— Begin DATA ROWS —
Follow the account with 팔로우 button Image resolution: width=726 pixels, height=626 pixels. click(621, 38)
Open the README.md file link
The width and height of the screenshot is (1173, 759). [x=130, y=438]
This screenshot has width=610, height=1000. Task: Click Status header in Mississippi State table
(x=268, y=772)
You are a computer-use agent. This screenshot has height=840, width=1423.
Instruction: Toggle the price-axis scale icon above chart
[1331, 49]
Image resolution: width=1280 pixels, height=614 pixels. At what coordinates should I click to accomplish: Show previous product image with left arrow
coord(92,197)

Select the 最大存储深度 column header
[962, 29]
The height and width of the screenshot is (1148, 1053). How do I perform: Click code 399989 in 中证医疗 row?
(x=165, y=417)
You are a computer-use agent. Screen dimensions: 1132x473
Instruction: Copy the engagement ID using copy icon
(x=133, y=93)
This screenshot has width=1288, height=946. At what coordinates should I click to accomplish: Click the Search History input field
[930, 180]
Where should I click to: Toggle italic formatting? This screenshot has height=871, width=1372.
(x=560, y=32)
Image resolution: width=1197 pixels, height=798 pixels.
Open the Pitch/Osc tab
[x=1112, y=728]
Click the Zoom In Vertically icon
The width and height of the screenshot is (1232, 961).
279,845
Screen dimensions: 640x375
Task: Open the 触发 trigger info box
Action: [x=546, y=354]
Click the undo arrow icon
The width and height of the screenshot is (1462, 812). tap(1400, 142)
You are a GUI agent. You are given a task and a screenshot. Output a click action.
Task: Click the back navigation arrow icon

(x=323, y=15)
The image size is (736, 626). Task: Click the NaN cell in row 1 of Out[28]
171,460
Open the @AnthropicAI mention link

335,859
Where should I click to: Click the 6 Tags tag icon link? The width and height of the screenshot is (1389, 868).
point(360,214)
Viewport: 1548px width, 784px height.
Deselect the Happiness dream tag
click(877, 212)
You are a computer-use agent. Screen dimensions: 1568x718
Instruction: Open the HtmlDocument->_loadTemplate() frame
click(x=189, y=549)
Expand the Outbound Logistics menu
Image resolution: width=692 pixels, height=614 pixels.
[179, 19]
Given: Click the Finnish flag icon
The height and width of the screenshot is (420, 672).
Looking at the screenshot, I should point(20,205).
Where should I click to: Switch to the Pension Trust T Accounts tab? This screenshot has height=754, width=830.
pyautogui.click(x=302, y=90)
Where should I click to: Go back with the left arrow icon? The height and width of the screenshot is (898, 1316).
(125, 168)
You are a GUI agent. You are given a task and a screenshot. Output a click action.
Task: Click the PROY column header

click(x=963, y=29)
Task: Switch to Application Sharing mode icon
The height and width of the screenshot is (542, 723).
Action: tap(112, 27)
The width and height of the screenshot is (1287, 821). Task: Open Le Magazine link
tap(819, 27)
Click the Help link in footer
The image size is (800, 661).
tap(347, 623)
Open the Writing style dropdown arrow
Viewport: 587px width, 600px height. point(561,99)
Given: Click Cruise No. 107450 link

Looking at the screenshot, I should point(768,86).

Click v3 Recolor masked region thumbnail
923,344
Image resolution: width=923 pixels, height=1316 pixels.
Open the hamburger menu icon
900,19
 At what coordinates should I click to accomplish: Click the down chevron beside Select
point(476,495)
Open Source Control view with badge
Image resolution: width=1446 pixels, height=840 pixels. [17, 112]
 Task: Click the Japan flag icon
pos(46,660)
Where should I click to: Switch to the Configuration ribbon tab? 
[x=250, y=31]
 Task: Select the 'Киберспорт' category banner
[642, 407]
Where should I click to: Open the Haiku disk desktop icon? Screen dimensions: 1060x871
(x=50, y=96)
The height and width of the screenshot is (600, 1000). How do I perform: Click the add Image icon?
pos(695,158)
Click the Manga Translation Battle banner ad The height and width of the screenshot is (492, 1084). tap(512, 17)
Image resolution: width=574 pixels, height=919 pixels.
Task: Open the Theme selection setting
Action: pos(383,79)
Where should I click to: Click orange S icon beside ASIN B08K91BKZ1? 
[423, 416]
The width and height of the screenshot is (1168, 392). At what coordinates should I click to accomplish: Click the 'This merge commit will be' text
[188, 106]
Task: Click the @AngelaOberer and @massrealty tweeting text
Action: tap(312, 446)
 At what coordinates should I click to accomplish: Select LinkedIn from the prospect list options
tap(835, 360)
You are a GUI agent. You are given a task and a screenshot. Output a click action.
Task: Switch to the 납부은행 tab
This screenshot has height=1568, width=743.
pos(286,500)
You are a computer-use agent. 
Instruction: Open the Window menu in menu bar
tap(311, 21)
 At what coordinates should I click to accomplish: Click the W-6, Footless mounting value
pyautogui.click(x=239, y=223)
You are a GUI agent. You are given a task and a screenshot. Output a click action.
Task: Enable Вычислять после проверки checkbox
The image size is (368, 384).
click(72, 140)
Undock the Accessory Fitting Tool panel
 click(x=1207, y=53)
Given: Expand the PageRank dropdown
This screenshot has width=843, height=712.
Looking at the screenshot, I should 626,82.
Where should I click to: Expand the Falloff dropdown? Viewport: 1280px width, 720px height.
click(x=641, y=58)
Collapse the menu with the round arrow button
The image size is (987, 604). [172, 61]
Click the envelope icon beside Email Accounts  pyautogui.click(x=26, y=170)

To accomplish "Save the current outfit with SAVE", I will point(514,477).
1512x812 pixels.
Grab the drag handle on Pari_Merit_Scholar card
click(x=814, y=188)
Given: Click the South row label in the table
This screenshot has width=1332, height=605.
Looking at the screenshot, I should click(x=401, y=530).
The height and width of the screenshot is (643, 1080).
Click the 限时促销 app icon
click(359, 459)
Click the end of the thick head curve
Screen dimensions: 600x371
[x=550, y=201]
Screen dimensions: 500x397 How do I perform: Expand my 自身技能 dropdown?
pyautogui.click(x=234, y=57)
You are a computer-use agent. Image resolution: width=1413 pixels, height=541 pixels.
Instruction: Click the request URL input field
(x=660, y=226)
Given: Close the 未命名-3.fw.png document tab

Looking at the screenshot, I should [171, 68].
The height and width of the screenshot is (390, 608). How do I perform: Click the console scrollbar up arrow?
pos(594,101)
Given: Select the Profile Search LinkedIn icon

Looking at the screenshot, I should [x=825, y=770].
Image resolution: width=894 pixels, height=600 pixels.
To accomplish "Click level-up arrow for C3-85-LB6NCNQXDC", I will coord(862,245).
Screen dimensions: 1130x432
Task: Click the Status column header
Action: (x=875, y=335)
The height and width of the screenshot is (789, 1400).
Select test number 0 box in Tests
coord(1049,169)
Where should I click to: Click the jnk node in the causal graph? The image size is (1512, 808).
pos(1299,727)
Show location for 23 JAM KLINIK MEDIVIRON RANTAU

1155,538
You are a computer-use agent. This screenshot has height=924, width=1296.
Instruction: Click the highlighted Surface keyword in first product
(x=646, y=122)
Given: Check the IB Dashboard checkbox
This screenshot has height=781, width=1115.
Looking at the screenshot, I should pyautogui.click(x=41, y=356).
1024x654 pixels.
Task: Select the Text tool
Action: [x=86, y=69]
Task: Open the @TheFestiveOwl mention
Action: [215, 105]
— End DATA ROWS —
#### [SET PROBLEM]
Report how many of the lines above contain the string "menu", matching case exactly. Give only the number.

#### [EXERCISE RESPONSE]
4